A few moments later the commanding officer's orderly came in, and looking around for a minute, caught sight of me and said:
"Corporal, the commanding officer wants to see you at his quarters at once," and out he went. "Start the band to playing the 'Dead March in Saul,'" thought I, "because this is the beginning of a funeral procession in which I am to play the leading part." I walked as slowly as I could and not appear lagging, but I arrived at my crematory all too soon. I rapped on the door and in tones that made me shiver was bidden by the old man to come in. The colonel was standing in the middle of his parlor, wrapped in a gaudy dressing gown, and in his hand he held my mangled bulletin. Right at that minute I wished I had never heard a telegraph instrument click.
"Corporal," said the colonel, "what time did you receive this bulletin?"
"About six-fifteen, sir, immediately after reveille," I replied with a face as expressionless as a mummy's.
"Why did you not bring it to me direct as you have heretofore done?"
"Well, sir, I didn't think you were awake yet, and I did not want to disturb you."
"Have you any later news, corporal?"
"No sir, none, but I haven't been back to the office since, sir." Gee! but that room was becoming warm!
"Are you certain as to the truth of this awful report?"
"It is probably as authentic as a great many stories that are started during times like these—that is all I know of it, sir." (Lord forgive me.)
"It seems almost too horrible to be true, and yet, one cannot tell about those Sioux.

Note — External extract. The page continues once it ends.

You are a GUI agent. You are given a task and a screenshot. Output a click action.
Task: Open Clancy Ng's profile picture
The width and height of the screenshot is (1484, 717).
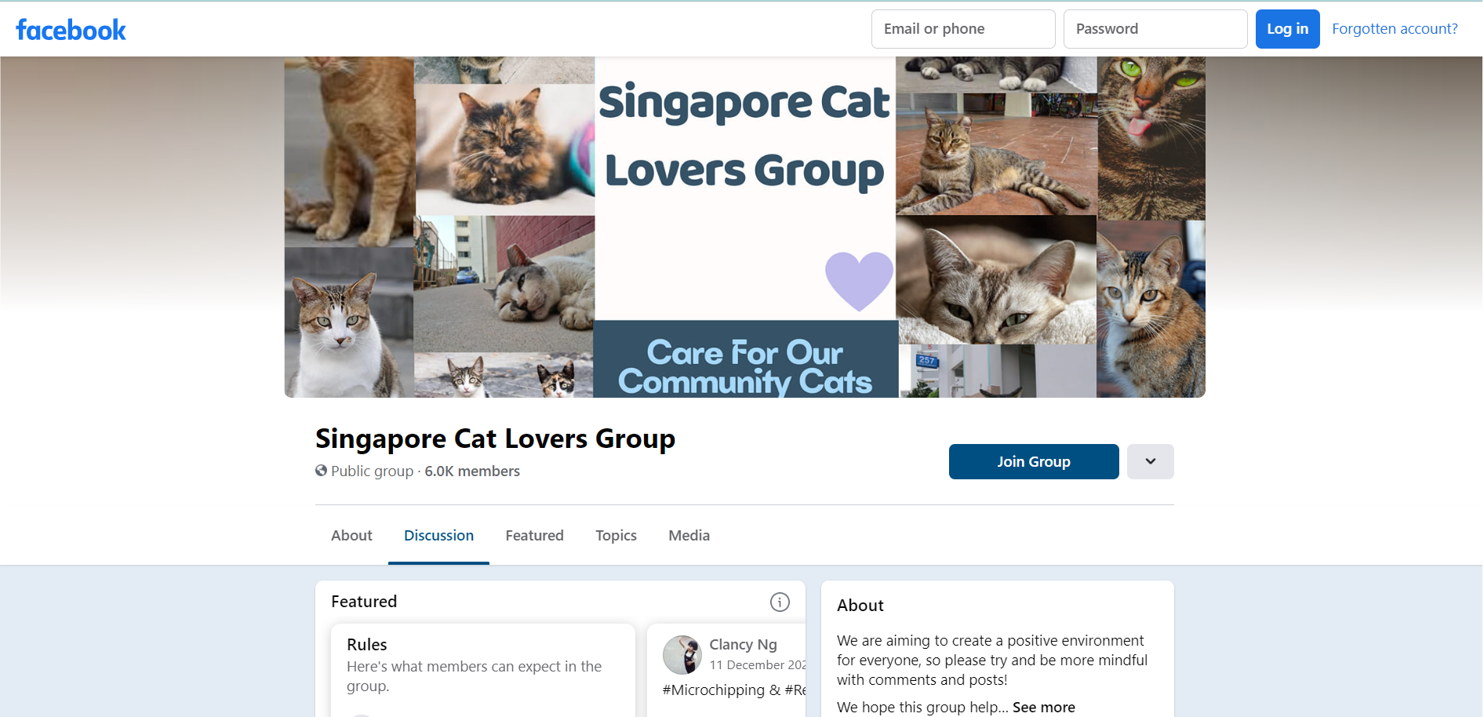(x=682, y=654)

They're a bad lot—a devilish bad lot"—this to my captain—and then to me: "You go back to your office, corporal, and remain very close until you have a denial or a confirmation of this story and bring any news you may receive to me instanter. That's all corporal."
The "corporal" needed no second dismissal, and saluting I quickly got out of an atmosphere that was far from chilly to me.
Now, by my cussed propensity for joking, I had involved myself in this mess, and there was but one way out of it, and that was to brazen it out for a while longer and then post a denial of the supposed awful rumor. But the denial must come over the wire, so when I reached my office I called up Spofford and told old man Livingston what I had done and what I wanted him to do for me, and in about half an hour he sent me a "bulletin" saying that the previous report had happily proved unfounded and the 6th and 9th Cavalry were all right. This message I took at once to the colonel and as he read it he heaved a big sigh of relief, but he dismissed me with a very peculiar look in his eye.
The next evening as I was passing the colonel's quarters on my way to deliver a message to the hospital, I heard him remark to another officer, "Major, don't you think it is strange that the papers received to-day make no mention of that frightful report received-here yesterday morning relative to the supposed massacre of the 6th and 9th Cavalry?"
No, the major didn't think it a bit strange. Maybe he knew that newspaper stories should be taken cum grano salis, and then maybe he knew me.
There were no more "fake reports" from that office.